Pin1 protein has been shown to have an involvement in plaque formation (as well as tangles)

Davies et al. (2000) suggested that pathogenic changes to APP and tau might both be triggered by a single underlying event: the phosphorylation of threonine 231 on tau results in a conformation that is strikingly similar to phosphorylation of threonine 668 on APP. (N.B. You can read the news report I read via the 'Virtual Conferences' link on the Alzheimer's Research Forum website .)

They also reported that this phosphorylated site on APP rendered it a target for Pin1. Additionally, immunostaining of AD brain tissues with monoclonal antibodies showed that the pThr 668 APP occured in the lysosomal compartment of hippocampal and cortical neurons, and only in those neurons which were also positive for pThr 231 tau. Importantly, it was speculated that Pin1 binding to APP might result in increased beta-amyloid formation.

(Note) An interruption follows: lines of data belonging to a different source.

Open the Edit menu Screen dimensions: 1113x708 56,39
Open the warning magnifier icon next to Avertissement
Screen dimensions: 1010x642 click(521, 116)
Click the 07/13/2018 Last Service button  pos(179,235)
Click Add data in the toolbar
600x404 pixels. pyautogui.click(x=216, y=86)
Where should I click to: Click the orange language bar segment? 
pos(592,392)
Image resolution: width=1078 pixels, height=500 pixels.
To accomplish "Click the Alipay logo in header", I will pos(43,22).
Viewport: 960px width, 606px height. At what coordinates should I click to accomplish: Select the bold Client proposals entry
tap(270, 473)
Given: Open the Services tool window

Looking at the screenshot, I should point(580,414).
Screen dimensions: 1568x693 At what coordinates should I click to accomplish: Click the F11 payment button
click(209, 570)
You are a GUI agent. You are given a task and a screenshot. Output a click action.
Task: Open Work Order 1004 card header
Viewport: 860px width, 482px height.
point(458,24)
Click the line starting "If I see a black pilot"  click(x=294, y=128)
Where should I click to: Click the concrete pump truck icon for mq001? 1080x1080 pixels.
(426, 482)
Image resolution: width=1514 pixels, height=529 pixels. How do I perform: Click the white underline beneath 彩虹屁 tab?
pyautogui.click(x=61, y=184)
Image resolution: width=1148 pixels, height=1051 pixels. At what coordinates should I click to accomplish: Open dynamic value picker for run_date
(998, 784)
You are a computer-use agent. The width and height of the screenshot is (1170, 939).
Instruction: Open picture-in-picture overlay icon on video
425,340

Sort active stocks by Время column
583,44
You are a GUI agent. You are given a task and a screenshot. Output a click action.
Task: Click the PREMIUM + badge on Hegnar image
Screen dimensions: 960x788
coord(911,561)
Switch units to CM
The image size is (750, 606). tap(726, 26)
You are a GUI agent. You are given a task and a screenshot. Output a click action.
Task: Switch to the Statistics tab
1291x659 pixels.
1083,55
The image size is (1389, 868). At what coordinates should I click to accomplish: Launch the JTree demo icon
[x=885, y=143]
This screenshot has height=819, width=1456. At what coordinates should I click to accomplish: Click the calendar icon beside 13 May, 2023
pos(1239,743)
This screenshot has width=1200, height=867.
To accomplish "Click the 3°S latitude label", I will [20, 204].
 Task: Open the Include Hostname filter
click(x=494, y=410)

Ramelot and Nicholson (2001) have subsequently published work using NMR spectroscopy to shed new light on the interactions of the cytoplasmic tail of APP (APPc) with intracellular signalling and beta-amyloid peptide proteolytic factors.
The serine residue at 655 and the threonine residues at 654 and 668 are known to be phosphorylated in vivo and may be involved with regulating these interactions. These authors results showed backbone dihedral angle changes symptomatic of hydrogen bond formation.
The biggest conformational change occurred upon phosphorylation of the (neuron-specific phosphorylation site) Thr 668  (see Davies et al. above) and it was suggested that this phosphorylation may therefore act as a conformational switch altering the specificity and affinity of APP binding to its cytosolic partner proteins (see similar conclusions drawn by Zhou et al., 2000 for tau and Cdc25C ).
They concluded that the most likely candidate kinase for this phosphorylation in vivo was cdk5 . Their results showed that the unphosphorylated T668 is in a stable trans conformation and that its phosphorylation produced an equilibrium of cis and trans isomers.
They proposed a model whereby this latter could initiate a regulatory mechanism in which cytosolic binding factors were isomer-specific.
This opens up a situation whereby the isomerase action of Pin1 could mediate increased APP proteolysis by trans-conformation specific secretases (in similar manner to the trans-conformation specific dephosphorylation of tau and Cdc25C by PP2A [Zhou et al., 2000).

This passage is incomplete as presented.